India’s poultry industry shifts focus to domestic market

INDIA – India’s poultry sector is redirecting its attention to domestic consumption as rising input costs and an underdeveloped export infrastructure make overseas sales less attractive, according to industry leaders.

Despite being the world’s second-largest producer of eggs, India ranks only 25th or 26th in egg exports, said Tarun Sridhar, former secretary in the Union Ministry of Animal Husbandry, Dairying and Poultry, during a briefing ahead of the 17th Poultry India Expo scheduled for November 25–28 in Hyderabad.

Sridhar questioned the logic of pursuing exports when local demand remains strong, saying producers earn better margins at home. He noted that for many, the domestic market provides higher returns than selling abroad.

India also ranks among the top five global meat producers, yet its citizens consume far less poultry and meat compared to many developing nations. Average annual meat consumption stands at only 3 kilograms per person, a figure lower than that of neighboring Bangladesh.

According to Naveen Pasuparthy, president of the Karnataka Poultry Farmers and Breeders Association (KPFBA), per capita chicken consumption in India is about 6 to 7 kilograms a year, while the average person eats roughly 103 eggs annually.

He said around 71 percent of Indians eat chicken and eggs, but with a population of 1.43 billion, domestic demand alone offers huge growth potential. “If there’s already such a large market here, why look outside?” he asked.

High Feed Costs Hindering Competitiveness

Producers face major cost disadvantages compared to countries that dominate the export trade, largely due to high feed prices.
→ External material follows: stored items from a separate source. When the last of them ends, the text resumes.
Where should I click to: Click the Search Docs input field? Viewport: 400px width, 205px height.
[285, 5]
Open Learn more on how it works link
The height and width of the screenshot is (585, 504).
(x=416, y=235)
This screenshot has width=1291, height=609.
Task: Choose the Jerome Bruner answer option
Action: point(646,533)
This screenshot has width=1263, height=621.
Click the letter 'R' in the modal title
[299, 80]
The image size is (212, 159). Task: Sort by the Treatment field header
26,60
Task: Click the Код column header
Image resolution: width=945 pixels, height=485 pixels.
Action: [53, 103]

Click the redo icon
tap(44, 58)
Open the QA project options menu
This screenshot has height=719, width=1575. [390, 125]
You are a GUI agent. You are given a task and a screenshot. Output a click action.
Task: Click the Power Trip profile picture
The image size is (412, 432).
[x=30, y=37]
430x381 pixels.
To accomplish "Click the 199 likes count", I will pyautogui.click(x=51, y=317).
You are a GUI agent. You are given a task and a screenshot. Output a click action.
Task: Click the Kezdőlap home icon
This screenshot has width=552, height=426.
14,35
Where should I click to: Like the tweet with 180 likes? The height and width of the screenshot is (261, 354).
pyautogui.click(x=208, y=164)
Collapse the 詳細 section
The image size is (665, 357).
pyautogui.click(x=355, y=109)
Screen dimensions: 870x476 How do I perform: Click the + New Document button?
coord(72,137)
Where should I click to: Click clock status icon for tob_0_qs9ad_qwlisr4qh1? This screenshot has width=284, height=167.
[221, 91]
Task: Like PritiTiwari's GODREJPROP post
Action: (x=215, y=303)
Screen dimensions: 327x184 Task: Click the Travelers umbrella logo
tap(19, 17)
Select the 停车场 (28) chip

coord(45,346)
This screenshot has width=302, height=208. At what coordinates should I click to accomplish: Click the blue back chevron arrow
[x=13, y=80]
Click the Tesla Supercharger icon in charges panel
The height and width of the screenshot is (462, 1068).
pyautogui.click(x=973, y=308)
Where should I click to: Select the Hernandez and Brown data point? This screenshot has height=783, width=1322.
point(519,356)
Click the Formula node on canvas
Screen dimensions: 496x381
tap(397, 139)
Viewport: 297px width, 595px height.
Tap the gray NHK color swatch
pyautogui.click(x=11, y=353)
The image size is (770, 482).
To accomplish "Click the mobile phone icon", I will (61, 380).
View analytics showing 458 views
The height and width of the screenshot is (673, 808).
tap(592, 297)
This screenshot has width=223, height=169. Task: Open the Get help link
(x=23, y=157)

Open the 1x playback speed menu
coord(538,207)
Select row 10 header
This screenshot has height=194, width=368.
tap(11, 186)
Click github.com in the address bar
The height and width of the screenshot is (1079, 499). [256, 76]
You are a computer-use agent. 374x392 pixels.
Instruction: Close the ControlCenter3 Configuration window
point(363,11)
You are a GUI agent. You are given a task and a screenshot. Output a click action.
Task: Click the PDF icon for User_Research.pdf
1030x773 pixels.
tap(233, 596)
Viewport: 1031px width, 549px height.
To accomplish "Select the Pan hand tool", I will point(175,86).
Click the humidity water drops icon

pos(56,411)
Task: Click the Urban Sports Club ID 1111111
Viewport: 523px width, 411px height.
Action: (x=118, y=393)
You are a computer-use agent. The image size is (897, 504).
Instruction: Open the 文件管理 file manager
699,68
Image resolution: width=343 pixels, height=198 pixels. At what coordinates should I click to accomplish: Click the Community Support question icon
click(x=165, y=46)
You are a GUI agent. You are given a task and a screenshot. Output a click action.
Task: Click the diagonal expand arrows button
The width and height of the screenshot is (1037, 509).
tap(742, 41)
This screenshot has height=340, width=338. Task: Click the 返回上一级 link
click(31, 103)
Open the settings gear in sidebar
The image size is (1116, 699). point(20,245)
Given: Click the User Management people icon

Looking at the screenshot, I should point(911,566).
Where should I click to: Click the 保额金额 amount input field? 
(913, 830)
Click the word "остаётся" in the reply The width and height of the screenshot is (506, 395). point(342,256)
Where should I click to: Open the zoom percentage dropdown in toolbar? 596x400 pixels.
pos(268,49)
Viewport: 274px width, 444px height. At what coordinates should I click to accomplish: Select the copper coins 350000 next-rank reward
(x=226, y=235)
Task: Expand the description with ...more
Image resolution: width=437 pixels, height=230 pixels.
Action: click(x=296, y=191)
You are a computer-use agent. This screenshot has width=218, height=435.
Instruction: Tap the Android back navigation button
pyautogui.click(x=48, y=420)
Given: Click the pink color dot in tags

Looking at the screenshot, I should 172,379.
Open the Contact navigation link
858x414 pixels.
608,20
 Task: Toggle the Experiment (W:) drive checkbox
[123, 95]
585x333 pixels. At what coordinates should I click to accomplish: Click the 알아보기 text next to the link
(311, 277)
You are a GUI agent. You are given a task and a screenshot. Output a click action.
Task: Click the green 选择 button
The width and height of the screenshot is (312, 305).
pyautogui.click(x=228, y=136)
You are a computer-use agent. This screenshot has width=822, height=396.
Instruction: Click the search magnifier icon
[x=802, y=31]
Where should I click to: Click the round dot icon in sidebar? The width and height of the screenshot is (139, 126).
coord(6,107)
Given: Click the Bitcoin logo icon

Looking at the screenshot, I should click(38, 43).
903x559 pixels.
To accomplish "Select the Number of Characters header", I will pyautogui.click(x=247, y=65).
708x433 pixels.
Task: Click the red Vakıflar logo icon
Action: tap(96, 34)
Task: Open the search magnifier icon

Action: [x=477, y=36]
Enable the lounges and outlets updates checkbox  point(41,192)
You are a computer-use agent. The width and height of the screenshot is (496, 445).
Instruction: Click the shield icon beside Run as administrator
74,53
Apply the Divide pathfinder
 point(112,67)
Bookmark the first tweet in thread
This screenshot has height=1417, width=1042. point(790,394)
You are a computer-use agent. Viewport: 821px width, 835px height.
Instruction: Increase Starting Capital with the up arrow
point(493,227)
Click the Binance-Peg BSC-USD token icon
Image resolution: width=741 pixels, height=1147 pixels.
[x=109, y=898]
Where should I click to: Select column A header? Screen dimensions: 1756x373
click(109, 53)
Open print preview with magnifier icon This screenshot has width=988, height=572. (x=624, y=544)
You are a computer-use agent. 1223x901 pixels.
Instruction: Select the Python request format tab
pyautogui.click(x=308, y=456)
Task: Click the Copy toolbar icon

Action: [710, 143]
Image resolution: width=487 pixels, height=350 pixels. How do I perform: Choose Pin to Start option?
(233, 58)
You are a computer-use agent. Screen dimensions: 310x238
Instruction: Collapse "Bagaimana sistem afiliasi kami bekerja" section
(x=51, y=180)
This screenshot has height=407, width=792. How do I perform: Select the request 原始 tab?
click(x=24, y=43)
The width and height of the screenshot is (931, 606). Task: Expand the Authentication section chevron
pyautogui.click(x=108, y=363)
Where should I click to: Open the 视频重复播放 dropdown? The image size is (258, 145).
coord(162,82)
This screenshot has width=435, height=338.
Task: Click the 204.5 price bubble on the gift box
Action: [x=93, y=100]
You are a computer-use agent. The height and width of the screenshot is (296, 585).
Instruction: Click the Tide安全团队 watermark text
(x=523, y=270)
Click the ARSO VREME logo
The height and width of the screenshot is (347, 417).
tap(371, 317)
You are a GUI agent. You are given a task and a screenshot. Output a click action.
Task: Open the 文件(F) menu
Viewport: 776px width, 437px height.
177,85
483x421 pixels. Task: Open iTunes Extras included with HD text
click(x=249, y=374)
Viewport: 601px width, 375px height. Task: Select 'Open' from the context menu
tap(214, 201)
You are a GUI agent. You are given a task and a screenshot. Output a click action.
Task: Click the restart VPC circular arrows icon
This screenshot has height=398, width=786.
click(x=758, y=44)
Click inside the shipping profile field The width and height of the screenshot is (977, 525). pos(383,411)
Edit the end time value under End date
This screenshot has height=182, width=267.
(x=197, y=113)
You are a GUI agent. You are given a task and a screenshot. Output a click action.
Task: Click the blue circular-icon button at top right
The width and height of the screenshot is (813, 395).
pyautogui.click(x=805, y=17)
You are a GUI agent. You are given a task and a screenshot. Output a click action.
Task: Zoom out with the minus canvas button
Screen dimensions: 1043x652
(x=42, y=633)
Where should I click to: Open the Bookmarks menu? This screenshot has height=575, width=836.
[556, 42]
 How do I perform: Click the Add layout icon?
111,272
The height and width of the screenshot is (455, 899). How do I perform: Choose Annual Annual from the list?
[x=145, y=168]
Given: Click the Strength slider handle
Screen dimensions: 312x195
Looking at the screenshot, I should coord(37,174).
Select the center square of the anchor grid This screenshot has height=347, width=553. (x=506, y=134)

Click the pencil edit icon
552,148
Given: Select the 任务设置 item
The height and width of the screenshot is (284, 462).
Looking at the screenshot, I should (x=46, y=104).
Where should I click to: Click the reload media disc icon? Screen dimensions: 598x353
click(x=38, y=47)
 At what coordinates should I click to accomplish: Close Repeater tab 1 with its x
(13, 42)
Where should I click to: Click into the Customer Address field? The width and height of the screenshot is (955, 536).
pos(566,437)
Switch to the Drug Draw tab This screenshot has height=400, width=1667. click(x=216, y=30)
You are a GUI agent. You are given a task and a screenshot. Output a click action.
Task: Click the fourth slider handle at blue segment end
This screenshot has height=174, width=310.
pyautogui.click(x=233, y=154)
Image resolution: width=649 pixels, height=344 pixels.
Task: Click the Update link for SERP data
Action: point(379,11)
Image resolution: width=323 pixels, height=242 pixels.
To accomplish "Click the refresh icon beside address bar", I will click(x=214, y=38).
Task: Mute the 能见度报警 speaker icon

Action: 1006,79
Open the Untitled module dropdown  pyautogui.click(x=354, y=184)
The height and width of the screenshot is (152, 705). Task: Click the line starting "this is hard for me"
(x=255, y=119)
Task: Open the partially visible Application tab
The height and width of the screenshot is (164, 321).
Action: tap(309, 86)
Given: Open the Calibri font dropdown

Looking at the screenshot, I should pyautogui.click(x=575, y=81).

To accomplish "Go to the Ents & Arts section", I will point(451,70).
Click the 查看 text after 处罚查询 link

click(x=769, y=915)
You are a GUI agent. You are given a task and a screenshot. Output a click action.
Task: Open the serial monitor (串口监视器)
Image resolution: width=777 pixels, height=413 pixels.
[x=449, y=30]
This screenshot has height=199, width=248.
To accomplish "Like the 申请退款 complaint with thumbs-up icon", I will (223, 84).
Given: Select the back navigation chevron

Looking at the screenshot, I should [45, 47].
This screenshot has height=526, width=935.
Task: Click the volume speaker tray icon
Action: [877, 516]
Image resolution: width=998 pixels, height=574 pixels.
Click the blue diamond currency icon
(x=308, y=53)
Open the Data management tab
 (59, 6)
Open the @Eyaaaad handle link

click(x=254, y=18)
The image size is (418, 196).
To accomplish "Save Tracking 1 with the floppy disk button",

Corn sells at around US$0.26 to US$0.28 per kilogram in India, compared with US$0.16 per kilogram in key exporting nations. Soybean meal costs about 30 percent more locally, further driving up production expenses.

Divya Kumar Gulati, chairman of the Compound Livestock Feed Manufacturers Association (CLFMA), said that feed accounts for up to 85 percent of total production costs. “Our production cost averages around US$1.01, while competitors produce at least US$0.28 to US$0.34 less per unit,” he explained.

The price gap is partly linked to India’s ban on genetically modified crops, which are widely used elsewhere to reduce feed costs and improve yields.

Export Growth Faces Infrastructure Gaps

Industry players agree that without better processing and cold chain facilities, India cannot meet international hygiene and quality standards. Sridhar said that the lack of modern processing infrastructure limits the country’s ability to compete in export markets.

Gulati proposed establishing Export Processing Zones with duty-free imports to make exports more viable, though he admitted their success would depend on long-term feasibility.

Meanwhile, the United States and other major exporters continue to eye India as a lucrative destination for their poultry products, citing lower prices and strong consumer demand.